In the Princeton Review survey, students describe highly engaged faculty, who “will literally bend over backwards to help you achieve your goals.”
Sweet Briar has again been named one of the best colleges in the Southeast by Princeton Review.
The annual publication’s “2018 Best Colleges: Region by Region” feature says it considers the schools on the lists “academically outstanding and well worth consideration in your college search.”

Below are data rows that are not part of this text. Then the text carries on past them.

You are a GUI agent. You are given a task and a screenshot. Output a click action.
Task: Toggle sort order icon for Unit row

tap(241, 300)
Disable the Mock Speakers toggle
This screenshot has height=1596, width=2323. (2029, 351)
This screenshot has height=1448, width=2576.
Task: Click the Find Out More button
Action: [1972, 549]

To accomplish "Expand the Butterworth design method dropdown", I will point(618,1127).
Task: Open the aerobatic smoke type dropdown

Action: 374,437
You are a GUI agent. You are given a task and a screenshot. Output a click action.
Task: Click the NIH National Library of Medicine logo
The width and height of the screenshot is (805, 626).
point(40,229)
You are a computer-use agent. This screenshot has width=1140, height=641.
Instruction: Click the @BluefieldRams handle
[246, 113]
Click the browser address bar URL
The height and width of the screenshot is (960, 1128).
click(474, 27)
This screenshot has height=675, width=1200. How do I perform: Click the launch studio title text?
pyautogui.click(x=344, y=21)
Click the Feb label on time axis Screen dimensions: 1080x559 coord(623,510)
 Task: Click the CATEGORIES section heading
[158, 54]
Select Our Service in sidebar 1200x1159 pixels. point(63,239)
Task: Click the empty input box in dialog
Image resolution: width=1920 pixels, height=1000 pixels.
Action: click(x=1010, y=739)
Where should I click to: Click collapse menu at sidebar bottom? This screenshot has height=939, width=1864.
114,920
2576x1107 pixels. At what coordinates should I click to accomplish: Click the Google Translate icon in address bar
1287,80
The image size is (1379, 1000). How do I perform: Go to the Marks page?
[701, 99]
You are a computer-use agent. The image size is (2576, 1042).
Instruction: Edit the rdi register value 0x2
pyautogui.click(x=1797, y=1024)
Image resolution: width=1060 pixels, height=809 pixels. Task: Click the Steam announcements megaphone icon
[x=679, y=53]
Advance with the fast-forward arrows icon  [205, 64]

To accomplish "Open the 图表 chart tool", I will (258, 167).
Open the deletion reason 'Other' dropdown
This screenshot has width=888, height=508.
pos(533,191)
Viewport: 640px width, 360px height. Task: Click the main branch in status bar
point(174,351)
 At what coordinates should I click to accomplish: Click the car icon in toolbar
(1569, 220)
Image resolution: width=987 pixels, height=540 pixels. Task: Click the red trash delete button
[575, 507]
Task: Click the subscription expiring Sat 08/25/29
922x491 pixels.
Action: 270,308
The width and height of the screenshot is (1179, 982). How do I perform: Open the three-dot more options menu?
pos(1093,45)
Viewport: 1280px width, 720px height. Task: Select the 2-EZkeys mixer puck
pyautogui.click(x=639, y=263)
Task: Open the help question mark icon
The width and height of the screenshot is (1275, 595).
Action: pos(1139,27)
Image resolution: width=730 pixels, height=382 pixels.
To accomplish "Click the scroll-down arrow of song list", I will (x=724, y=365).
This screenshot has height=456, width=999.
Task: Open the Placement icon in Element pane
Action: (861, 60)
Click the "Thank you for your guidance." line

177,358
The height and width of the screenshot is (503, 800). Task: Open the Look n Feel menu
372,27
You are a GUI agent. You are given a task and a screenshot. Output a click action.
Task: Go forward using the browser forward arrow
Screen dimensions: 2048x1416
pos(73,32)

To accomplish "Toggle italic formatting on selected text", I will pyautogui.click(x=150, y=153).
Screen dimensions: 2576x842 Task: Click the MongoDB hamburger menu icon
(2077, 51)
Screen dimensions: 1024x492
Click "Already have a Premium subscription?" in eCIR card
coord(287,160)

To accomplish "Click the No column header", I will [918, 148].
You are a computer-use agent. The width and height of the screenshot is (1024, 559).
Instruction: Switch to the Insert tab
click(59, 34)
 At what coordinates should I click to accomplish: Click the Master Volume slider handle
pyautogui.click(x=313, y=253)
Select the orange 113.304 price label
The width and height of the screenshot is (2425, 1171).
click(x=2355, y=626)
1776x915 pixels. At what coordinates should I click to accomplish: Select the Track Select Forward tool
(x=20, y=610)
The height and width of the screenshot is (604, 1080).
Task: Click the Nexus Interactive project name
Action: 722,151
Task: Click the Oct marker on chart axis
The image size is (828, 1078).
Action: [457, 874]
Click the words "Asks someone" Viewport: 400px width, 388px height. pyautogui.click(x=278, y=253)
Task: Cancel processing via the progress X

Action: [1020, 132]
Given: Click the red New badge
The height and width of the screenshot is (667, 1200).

The Princeton Review, a guide and preparation service used by millions of prospective college students, creates its lists and rankings by surveying undergraduate students across the country. Questions cover academics, administration, campus life, student body and themselves. An online profile
summarizes students’ responses.
On academics, Sweet Briar students describe the College this way, according to the profile: “Empowering strong, well-educated women, Sweet Briar College provides a ‘supportive learning environment where students are free to follow their passions and try new things every day.’ … Students praise the individual attention they receive from the faculty, who ‘will literally bend over backwards to help you achieve your goals.’”
Students also report that “a low faculty-to-student ratio means that ‘classes are extremely interactive and discussion based.’ And students say they get a lot out of their classes, in part, because the professors ‘love what they do and are incredibly accomplished in their respective fields.’”
Students also praise the career services office, Sweet Briar’s many cherished traditions and the alumnae network, which is noted for helping students find jobs after graduation.
Students describe themselves as “intellectually curious” and determined to make their marks on the world. Those who responded also noted the small, close-knit sense of community and the support of their peers in pushing them to work hard academically.
“Sweet Briar is unusual,” the profile cites one respondent as saying, “in that it is incredibly motivated in both academic and social-activism settings.”